YOUR TASK: Although the records contain pictures, none belong in the copy: restate word for word only the lines from the one with "Open the Карпати Л. team link" through the one with "Task: Click the Response column header", both included.

EXERCISE DATA:

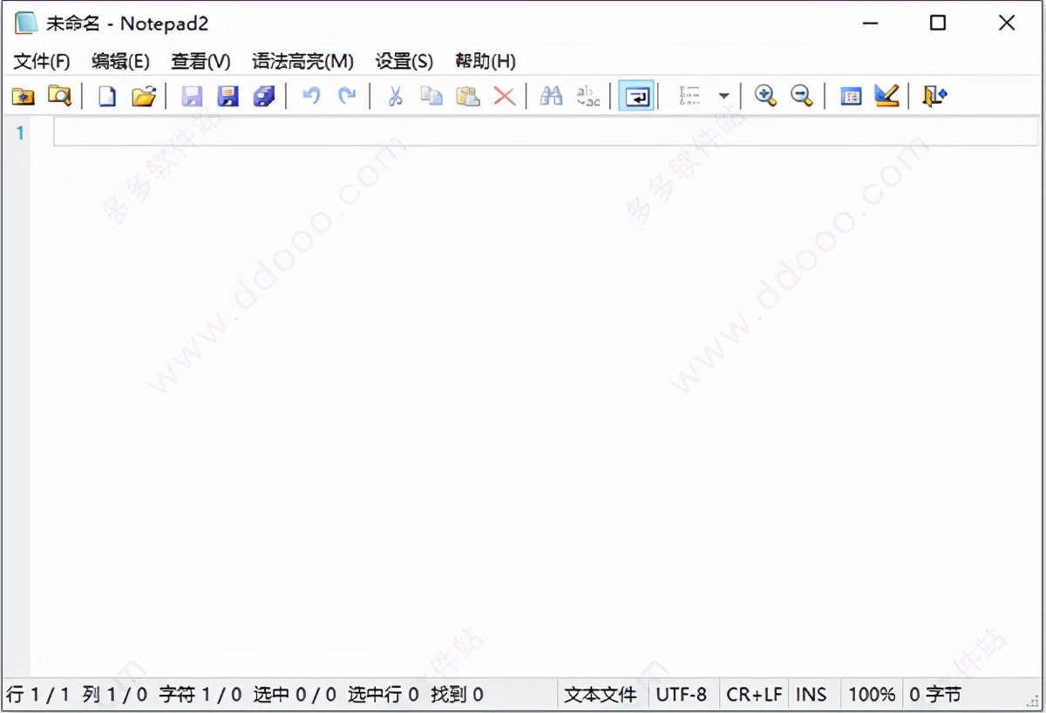Toggle insert mode via INS indicator
The height and width of the screenshot is (713, 1046).
click(812, 695)
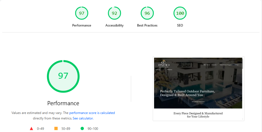Click the orange square 50–89 legend icon
262x132 pixels.
(56, 128)
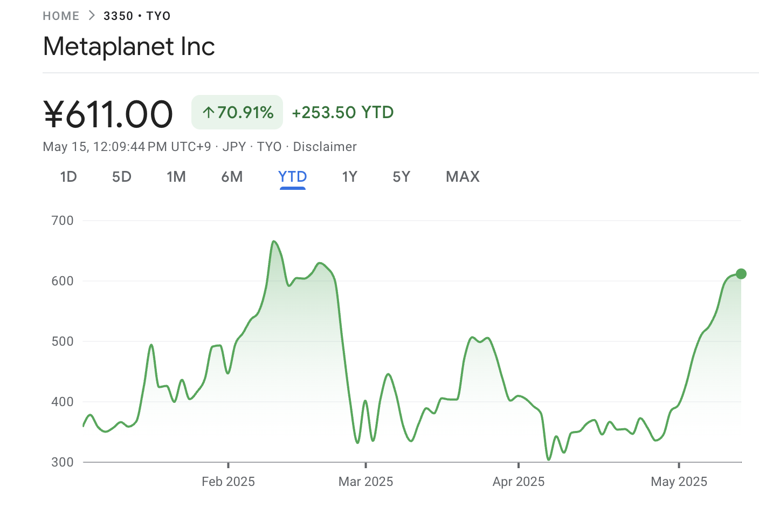Click the breadcrumb chevron after HOME

(x=91, y=16)
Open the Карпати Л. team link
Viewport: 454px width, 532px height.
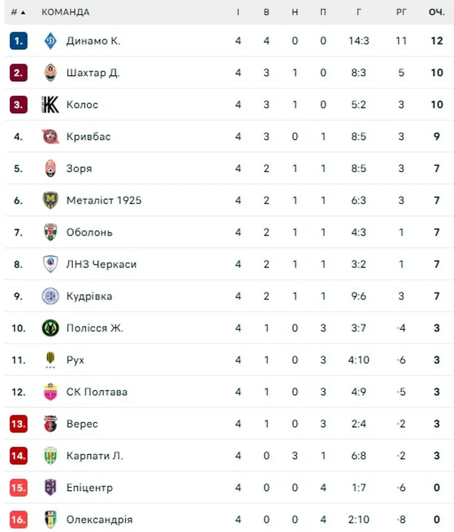coord(95,456)
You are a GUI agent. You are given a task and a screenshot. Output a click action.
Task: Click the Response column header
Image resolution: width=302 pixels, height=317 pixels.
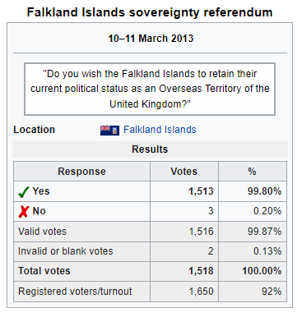point(81,172)
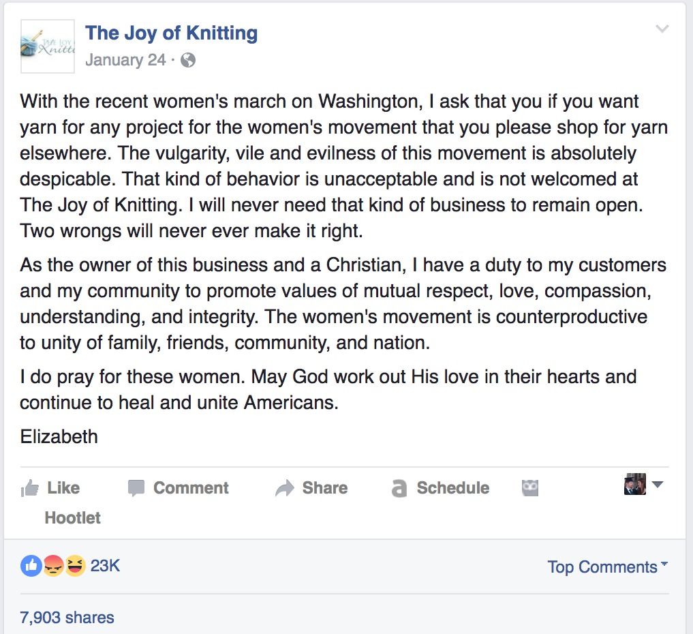Screen dimensions: 693x634
Task: View the 7,903 shares list
Action: (x=67, y=617)
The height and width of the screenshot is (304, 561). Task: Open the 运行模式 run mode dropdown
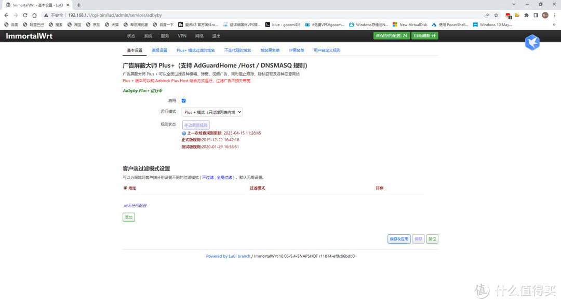coord(212,112)
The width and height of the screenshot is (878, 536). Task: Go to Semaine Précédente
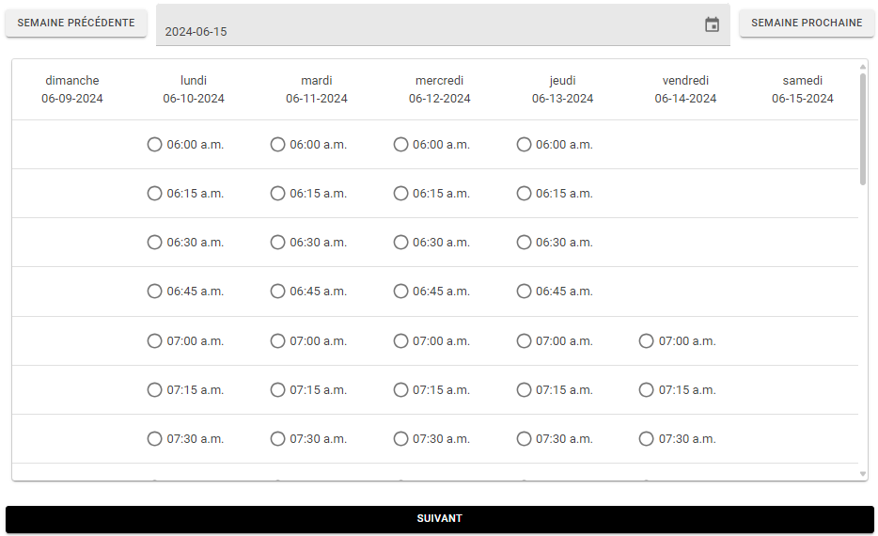(x=76, y=23)
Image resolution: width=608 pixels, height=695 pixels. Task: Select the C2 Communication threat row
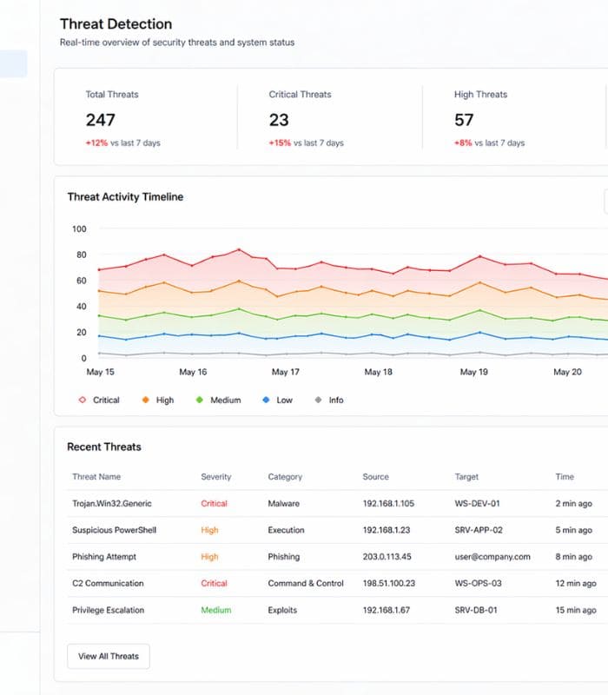pyautogui.click(x=108, y=584)
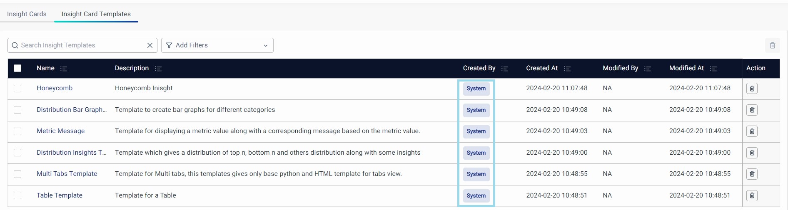The image size is (788, 210).
Task: Delete the Table Template row
Action: 752,195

YOUR RESPONSE:
Open the Карпати Л. team link
Viewport: 454px width, 532px height.
coord(95,456)
You are a GUI agent. You are given a task and a screenshot. Output a click action.
Task: Click the Response column header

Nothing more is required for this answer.